# Asian Open 2012?



## David Zemdegs (Oct 20, 2011)

Hi,
After the success of the first Asian open last year, does anyone know if anything is being planned for another one next year?

Cheers

David


----------



## amostay2004 (Oct 20, 2011)

Yes, definitely looking forward to the next Asian Championships since I missed last year's! 

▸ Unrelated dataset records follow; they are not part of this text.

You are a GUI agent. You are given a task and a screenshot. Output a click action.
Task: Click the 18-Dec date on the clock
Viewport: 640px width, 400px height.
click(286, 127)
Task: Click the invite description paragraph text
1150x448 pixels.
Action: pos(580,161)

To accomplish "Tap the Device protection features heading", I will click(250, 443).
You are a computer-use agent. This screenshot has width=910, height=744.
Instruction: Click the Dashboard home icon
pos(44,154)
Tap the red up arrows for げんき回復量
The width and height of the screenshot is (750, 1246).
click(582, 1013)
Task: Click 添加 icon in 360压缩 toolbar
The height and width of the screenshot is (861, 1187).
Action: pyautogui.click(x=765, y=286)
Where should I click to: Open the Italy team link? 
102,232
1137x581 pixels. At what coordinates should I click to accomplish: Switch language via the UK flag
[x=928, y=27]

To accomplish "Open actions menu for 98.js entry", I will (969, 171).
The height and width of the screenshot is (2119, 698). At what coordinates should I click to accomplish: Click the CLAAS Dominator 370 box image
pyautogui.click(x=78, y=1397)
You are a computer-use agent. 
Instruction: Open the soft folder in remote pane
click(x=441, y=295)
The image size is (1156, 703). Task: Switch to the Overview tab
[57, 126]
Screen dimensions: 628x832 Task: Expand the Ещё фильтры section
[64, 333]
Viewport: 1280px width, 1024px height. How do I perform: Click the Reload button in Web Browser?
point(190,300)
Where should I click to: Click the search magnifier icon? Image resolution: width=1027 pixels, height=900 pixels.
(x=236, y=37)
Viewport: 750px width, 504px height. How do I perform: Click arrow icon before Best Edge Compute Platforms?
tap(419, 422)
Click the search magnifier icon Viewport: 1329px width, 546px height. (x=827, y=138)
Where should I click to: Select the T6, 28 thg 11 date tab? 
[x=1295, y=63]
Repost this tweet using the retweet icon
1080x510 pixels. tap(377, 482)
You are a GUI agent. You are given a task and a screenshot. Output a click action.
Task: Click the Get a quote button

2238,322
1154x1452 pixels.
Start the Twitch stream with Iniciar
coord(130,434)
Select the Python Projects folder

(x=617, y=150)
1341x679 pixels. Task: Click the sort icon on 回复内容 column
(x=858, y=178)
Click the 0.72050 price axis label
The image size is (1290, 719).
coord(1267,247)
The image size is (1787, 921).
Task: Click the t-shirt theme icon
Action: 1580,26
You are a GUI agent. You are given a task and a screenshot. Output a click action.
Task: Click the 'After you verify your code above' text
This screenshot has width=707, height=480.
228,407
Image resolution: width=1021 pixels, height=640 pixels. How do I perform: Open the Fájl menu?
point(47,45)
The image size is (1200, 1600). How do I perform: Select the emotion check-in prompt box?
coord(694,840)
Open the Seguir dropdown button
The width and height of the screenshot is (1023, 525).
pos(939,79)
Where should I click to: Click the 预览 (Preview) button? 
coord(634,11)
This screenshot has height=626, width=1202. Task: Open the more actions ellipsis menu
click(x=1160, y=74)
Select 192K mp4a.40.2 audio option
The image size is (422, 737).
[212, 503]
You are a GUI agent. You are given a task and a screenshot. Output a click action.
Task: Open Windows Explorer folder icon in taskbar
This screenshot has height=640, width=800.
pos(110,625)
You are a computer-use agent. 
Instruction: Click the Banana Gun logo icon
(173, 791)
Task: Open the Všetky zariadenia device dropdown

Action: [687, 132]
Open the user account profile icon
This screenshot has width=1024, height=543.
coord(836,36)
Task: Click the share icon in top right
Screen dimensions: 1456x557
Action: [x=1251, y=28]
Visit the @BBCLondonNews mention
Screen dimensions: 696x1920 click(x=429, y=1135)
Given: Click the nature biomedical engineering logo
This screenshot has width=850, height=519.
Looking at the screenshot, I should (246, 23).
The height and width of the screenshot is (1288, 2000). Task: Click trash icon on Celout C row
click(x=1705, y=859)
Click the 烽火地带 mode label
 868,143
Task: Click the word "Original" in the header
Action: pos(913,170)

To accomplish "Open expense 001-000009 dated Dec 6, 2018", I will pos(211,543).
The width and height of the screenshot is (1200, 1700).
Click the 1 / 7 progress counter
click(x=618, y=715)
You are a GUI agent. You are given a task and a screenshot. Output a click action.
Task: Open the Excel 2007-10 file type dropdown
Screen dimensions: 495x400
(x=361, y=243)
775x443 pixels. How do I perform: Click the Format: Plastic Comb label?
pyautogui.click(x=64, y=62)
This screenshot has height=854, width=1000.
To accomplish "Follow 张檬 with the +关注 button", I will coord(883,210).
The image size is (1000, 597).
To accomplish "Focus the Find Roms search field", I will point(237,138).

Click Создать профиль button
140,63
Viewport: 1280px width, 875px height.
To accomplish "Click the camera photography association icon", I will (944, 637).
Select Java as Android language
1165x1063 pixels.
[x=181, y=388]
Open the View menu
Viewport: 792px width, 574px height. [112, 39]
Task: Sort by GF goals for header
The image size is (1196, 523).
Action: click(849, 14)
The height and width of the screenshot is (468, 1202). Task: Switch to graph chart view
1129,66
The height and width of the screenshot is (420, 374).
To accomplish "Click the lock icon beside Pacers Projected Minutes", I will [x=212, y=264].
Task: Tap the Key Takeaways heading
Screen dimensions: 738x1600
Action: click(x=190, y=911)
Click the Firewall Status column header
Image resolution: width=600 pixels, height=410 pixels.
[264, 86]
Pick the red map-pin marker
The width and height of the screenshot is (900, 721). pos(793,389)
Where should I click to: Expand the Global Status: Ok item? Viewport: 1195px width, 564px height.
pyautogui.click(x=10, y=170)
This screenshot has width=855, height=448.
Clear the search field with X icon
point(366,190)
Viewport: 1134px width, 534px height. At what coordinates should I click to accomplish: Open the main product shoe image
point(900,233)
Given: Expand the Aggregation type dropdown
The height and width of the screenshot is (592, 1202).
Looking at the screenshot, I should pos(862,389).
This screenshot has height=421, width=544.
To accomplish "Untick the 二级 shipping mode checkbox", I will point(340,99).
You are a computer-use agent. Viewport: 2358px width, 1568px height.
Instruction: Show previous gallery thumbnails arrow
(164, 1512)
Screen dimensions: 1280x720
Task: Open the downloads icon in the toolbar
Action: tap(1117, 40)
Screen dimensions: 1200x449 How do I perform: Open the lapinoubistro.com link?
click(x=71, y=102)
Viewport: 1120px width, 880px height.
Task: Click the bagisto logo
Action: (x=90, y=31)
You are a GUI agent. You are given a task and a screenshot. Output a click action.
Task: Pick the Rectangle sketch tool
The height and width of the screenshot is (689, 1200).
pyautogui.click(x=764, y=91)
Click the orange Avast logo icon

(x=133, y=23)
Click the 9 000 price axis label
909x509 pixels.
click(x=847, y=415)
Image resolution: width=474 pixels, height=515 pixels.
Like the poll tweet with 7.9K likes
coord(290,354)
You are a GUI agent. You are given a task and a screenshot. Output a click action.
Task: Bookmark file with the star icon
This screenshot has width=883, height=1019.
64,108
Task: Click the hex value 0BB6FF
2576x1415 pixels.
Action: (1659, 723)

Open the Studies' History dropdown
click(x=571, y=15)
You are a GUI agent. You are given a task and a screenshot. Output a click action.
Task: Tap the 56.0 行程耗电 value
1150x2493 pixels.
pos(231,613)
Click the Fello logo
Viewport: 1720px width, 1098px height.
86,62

If it's announced earlier a lot of us can book cheaper tickets and plan better


----------



## TanLaiChen (Nov 5, 2011)

amostay2004 said:


> Yes, definitely looking forward to the next Asian Championships since I missed last year's!
> 
> If it's announced earlier a lot of us can book cheaper tickets and plan better


 
I also missed it last year's......hopefully can going with you if got Asian Championship 2012....


----------



## TimMc (Nov 5, 2011)

@Fangyuan: Beijing? 

Tim.


----------



## aikikai_cuber (Mar 5, 2012)

Sorry for bumping.. Any updates on AC2012?


----------



## hjt0619 (Apr 3, 2012)

Hong Kong?


----------



## Roy_HK (Apr 3, 2012)

It is discussing the details according to the Hong Kong delegate.Most likely it will be in Hong Kong.


----------



## aikikai_cuber (Apr 9, 2012)

is it possible to be held on december?


----------



## kirtpro (Apr 19, 2012)

this happening?


----------



## ardi4nto (Apr 19, 2012)

kirtpro said:


> this happening?


 Yes,
http://www.speedsolving.com/forum/showthread.php?36492-Asian-Championship-2012-Hong-Kong


----------